Abstract

In this novel history of debates surrounding the matter of prostitution over roughly the last one hundred and fifty years, Michele Renée Greer sets out to explicate the complex relationships within and between groups that sought to abolish prostitution and those that advocated for the prostitutes’ emancipation. The former, the “abolitionist” or anti-prostitution movement, sees prostitution as gender-based violence, while the latter, the sex worker movement, lobbies for decriminalization of commercial sex. Greer does not aim to valorize one group over the other, no matter their ideological camp. In fact, it is feelings—not ideologies—that bind and break the groups which the author reframes as “emotional communities.” The historic role of these emotional communities in the evolution of feminist protest politics thus emerges while, at the same time, a new historiographic methodology, namely “history of emotions,” is applied is an analytical tool to unpack the theories and practices of the “abolitionist style.” The long and complex fight to end prostitution unfolds over six chapters, each one a historical case study of a community defined by its own emotional discourse: the Moral Liberals, the Purity Crusaders, the Maternal Feminists, select post-World War 2 groups, the Radical Feminists, the Social Regulators, and the Survivors.
Mid-nineteenth century Britain saw the advent of the Moral Liberals, the first of the abolitionist emotional communities, whose activism was fueled by a range of emotions from moral indignation to fear of the state's legislative intrusion into the privacy of women's bodies. Motivated by the same anti-aristocratic emotional outlook as their working-class adherents, their campaign to repeal the “Contagious Diseases Act” fought the State's idea of the prostitute as inevitably lower class and a dangerous carrier of venereal disease who required increased monitoring and control. In their protest against police enactment of this legislation, the Moral Liberals were supported by leading intellectuals like John Stuart Mill who wrote in 1870: “I do not think the abuses of power by the police mere accidents which could be prevented” (p. 22). One decade later, the Purity Crusaders gained prominence as a rival emotional community in Britain, rousing “moral shock” and social anxiety over the fear of degeneracy and “white slavery”—the sex trafficking of white, non-foreign girls and women. While they did combat multiple forms of prostitution, the Purity Crusaders style of “moral panic” resulted, in part, in the Criminal Law Amendment Act of 1885 which aimed to prevent the sexual exploitation of children. In reality, the law “further criminaliz[ed] sex work and extend[ed] the laws against male homosexuality which would land Oscar Wilde in prison a decade later” (p. 39). Finally, the Maternal Feminists, as early experts on gendered emotions, upheld the ideal of a unique “motherly love” while fighting an array of double moral standards, “permissible male and condemnable female sexuality” (p. 65) in particular. As their feelings of righteous indignation transformed over time into feminist anger, their activism challenged the state's “medico-police” regulation of prostitution and the fundamental paternalism of the Industrial Revolution.

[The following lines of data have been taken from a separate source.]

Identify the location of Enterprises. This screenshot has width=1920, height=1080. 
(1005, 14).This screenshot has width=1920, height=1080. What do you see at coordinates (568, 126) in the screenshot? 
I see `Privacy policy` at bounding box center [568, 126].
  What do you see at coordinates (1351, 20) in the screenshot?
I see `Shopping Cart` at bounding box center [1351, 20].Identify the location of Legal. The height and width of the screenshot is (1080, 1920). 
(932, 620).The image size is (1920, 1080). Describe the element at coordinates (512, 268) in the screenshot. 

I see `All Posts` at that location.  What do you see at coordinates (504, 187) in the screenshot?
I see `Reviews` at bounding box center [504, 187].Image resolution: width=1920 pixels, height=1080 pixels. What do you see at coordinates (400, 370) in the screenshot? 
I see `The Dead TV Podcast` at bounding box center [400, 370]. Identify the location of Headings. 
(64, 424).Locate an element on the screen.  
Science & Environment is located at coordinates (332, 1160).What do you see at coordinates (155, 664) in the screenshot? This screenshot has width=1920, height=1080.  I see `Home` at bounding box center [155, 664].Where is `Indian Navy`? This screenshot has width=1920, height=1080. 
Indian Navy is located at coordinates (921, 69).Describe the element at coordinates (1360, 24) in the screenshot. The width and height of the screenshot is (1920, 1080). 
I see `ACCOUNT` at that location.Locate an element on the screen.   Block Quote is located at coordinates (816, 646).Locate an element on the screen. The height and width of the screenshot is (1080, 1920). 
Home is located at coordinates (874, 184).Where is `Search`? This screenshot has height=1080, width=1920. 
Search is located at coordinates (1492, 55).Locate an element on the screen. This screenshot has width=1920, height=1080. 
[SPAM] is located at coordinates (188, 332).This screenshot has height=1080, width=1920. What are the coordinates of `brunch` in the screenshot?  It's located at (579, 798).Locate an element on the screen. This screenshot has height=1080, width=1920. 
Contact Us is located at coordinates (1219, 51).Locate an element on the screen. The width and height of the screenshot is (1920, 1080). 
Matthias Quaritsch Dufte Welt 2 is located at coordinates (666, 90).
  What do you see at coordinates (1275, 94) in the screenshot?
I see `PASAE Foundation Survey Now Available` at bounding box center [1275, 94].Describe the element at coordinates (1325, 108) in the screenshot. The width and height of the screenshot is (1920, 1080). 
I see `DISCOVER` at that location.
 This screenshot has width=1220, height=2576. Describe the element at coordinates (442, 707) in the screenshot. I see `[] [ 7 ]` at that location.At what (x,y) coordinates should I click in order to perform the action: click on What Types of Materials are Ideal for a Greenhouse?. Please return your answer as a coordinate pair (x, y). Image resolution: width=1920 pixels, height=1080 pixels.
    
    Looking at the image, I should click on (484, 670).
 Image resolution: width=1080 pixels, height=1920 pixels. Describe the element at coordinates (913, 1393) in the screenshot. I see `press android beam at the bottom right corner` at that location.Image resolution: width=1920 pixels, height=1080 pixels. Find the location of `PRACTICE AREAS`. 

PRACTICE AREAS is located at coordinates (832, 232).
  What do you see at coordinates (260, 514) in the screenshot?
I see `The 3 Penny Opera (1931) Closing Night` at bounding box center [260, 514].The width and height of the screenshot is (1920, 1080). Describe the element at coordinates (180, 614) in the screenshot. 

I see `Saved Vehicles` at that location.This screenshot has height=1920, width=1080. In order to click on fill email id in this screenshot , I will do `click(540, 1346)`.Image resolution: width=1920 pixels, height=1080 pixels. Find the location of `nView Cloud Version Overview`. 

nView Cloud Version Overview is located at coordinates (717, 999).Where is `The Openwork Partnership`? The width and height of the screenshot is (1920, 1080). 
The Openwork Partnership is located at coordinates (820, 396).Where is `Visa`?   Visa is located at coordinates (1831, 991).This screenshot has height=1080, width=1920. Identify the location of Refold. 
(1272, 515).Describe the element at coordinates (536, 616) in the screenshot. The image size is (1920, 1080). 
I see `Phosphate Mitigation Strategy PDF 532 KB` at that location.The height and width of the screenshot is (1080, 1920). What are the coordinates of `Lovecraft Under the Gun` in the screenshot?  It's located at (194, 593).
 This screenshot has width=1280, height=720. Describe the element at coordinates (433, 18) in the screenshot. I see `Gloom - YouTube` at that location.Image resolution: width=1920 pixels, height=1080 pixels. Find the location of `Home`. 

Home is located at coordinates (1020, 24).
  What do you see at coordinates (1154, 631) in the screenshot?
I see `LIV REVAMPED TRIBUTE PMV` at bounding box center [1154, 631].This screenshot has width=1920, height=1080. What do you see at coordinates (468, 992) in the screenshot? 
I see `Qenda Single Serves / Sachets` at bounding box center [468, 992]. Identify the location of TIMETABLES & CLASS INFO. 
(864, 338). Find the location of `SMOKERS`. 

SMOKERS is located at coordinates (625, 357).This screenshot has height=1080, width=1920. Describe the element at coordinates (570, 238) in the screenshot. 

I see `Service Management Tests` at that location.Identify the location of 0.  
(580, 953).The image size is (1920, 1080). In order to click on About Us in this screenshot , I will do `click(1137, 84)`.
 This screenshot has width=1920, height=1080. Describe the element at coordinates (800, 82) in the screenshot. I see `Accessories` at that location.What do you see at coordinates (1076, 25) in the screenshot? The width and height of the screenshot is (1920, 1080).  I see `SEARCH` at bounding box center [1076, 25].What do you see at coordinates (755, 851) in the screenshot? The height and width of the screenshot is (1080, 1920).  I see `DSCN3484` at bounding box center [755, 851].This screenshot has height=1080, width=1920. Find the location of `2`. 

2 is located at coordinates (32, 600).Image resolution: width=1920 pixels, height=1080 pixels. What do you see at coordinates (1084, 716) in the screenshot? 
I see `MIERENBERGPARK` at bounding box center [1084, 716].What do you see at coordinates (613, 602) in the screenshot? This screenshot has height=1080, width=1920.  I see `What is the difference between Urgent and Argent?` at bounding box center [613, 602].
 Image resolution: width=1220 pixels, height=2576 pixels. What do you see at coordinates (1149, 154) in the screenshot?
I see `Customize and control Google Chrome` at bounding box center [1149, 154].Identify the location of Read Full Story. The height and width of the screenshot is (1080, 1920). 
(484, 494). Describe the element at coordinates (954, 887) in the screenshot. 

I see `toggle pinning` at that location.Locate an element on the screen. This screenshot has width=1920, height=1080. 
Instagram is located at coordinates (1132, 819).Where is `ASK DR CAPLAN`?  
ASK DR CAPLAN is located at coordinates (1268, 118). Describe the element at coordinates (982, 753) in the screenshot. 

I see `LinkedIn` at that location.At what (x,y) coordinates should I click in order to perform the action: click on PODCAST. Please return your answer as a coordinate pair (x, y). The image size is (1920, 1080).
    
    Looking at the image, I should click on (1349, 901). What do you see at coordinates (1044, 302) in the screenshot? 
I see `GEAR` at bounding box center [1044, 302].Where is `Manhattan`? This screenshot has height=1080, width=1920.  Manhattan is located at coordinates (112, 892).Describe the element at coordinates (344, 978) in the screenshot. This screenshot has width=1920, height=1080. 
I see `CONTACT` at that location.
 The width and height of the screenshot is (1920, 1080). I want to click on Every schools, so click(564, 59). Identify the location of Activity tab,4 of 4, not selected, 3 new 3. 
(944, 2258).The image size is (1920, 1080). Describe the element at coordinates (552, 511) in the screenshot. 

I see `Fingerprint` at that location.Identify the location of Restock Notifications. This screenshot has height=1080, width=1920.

Much as the twentieth century moved away from the Victorian era's preoccupation with morality and toward a psychological perspective on sexuality, so too the emotional communities of the nineteenth century shifted to emotional patterns and understanding of self and other. Yet the abolitionist cause persisted, with emotion driving both group and gender-based knowledge. New connections between trafficking, gender-based violence and sexual inequality saw activists reframe prostitution as an international feminist concern. The Radical Feminists, an emotional community rooted in the American anti-pornography movement of the 1970s, viewed prostitution as sexual slavery reflecting the structural commodification of women by men. They crafted collective political action that aimed for an entirely new feminist epistemology, with an emotional style that transformed rage, frustration and resentment into desire for connection. From the 1980s onward, the Social Regulators reified the emotions of shame, guilt and fear of humiliation to boost state regulation of prostitution—not of the prostitutes themselves but those who purchase sex from them. Like the nineteenth century's Moral Liberals, this emotional community valued rules designed to enhance the common good. Finally, and currently, the abolitionist emotional community of Survivors has emerged from women's “shared and yet individually lived injury caused by an experience in prostitution” (p. 133). While they may overlap with the Radical Feminists, the #MeToo story-telling approach of the Survivors has mobilized a new public acceptance of emotions, namely righteous indignation and compassion.
Packed with research from primary sources in Europe and the United States, Greer presents six “case studies” of social movements which, from mid-nineteenth century Britain to the USA in the early twenty-first century, advocated for the abolition of prostitution. Though she remains “dubious of the static genealogical link drawn between the abolitionists of the past and the abolitionists of today” (p. 151), nevertheless her overarching “history of emotions” template does build such a link. Effectively de-marginalizing emotions, Michele Renée Greer thus advances a new way of looking at the value-laden history of protest politics surrounding prostitution.